> [Provided text]:
--- START ---

Scientific classification
- Kingdom: Plantae
- Clade: Embryophytes
- Clade: Tracheophytes
- Clade: Angiosperms
- Clade: Eudicots
- Clade: Asterids
- Order: Lamiales
- Family: Phrymaceae
- Genus: Erythranthe
- Species: E. bicolor
- Binomial name: Erythranthe bicolor (Hartw. ex Benth.) G.L.Nesom & N.S.Fraga
- Synonyms: Mimulus bicolor Hartw. ex Benth.; Mimulus prattenii Durand;

= Erythranthe bicolor =

- Genus: Erythranthe
- Species: bicolor
- Authority: (Hartw. ex Benth.) G.L.Nesom & N.S.Fraga
- Conservation status: G4
- Synonyms: Mimulus bicolor Hartw. ex Benth., Mimulus prattenii Durand

Species of flowering plant

Erythranthe bicolor, the yellow and white monkeyflower, is a species of flowering plant in the lopseed family (Phrymaceae). It is endemic to California, United States. It was formerly known as Mimulus bicolor.

--- END ---

> [Your tasks]:
1. Write out the Erythranthe bicolor passage word for word, starting with "Erythranthe bicolor, the" and going on through "as Mimulus bicolor.".
2. What common name does the Erythranthe bicolor passage give for the species?
3. Please proceed with the Erythranthe bicolor passage, picking up after its last sentence.
These entries have no connection to the Erythranthe bicolor passage.

> [Stored data]:
--- START ---

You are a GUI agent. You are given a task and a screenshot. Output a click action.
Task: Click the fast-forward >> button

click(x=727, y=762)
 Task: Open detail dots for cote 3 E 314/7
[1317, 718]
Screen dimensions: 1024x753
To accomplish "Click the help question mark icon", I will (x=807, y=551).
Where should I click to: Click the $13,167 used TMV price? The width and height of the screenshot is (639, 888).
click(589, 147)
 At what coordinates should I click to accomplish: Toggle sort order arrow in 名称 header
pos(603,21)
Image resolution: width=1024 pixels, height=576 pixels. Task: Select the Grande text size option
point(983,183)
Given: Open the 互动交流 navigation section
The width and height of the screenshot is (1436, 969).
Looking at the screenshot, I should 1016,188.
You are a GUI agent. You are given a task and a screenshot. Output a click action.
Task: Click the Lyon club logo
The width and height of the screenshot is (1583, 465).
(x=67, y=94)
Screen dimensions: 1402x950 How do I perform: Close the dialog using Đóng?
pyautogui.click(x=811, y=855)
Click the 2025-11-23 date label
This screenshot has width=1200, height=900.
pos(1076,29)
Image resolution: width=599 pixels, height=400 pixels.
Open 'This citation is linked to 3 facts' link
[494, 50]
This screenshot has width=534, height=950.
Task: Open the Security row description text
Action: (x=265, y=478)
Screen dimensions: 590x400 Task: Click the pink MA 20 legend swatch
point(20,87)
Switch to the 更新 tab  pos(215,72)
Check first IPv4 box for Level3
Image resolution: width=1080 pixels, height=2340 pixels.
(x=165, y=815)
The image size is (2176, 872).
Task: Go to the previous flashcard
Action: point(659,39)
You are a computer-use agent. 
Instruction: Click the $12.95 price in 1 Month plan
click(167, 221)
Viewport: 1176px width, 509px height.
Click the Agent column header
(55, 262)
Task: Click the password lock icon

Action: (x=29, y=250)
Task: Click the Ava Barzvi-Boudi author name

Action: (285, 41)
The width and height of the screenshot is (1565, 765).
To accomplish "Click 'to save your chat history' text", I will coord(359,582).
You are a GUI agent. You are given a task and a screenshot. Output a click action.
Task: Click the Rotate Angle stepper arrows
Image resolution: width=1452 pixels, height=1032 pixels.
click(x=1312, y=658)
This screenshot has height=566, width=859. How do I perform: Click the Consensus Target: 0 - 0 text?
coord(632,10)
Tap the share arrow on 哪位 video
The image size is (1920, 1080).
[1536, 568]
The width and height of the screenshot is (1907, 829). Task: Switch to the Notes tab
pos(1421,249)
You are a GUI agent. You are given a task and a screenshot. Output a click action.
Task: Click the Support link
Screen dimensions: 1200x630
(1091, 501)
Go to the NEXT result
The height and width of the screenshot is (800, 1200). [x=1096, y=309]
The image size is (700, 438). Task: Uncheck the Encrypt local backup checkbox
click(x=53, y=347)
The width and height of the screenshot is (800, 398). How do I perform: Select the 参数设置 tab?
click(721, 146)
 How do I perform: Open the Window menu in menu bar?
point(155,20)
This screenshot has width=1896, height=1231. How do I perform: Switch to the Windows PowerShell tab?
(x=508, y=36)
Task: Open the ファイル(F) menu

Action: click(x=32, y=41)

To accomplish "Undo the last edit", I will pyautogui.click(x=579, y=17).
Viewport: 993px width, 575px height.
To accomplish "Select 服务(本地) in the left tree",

--- END ---

> [Results by task]:
1.
Erythranthe bicolor, the yellow and white monkeyflower, is a species of flowering plant in the lopseed family (Phrymaceae). It is endemic to California, United States. It was formerly known as Mimulus bicolor.

2. The yellow and white monkeyflower.

3.
==Description==
It is an annual herb producing a hairy, erect stem 4 to 27 centimeters tall. The linear to nearly oval leaves are each up to 3 centimeters long and arranged in opposite pairs about the stem. The tubular base of the flower is surrounded by a reddish-green freckled calyx of sepals with small, pointed lobes. The flower corolla is one to two centimeters long and divided into two lips. These vary in color but often the upper lip is white and the lower is yellow. The upper lip has two lobes and the lower has three. Each lobe has two sub-lobes at its tip.

==Distribution and habitat==
The yellow and white monkeyflower grows in mountains and foothills from the Klamath Range through the Sierra to the Tehachapi Mountains. It grows in moist or wet areas, often on clay soils.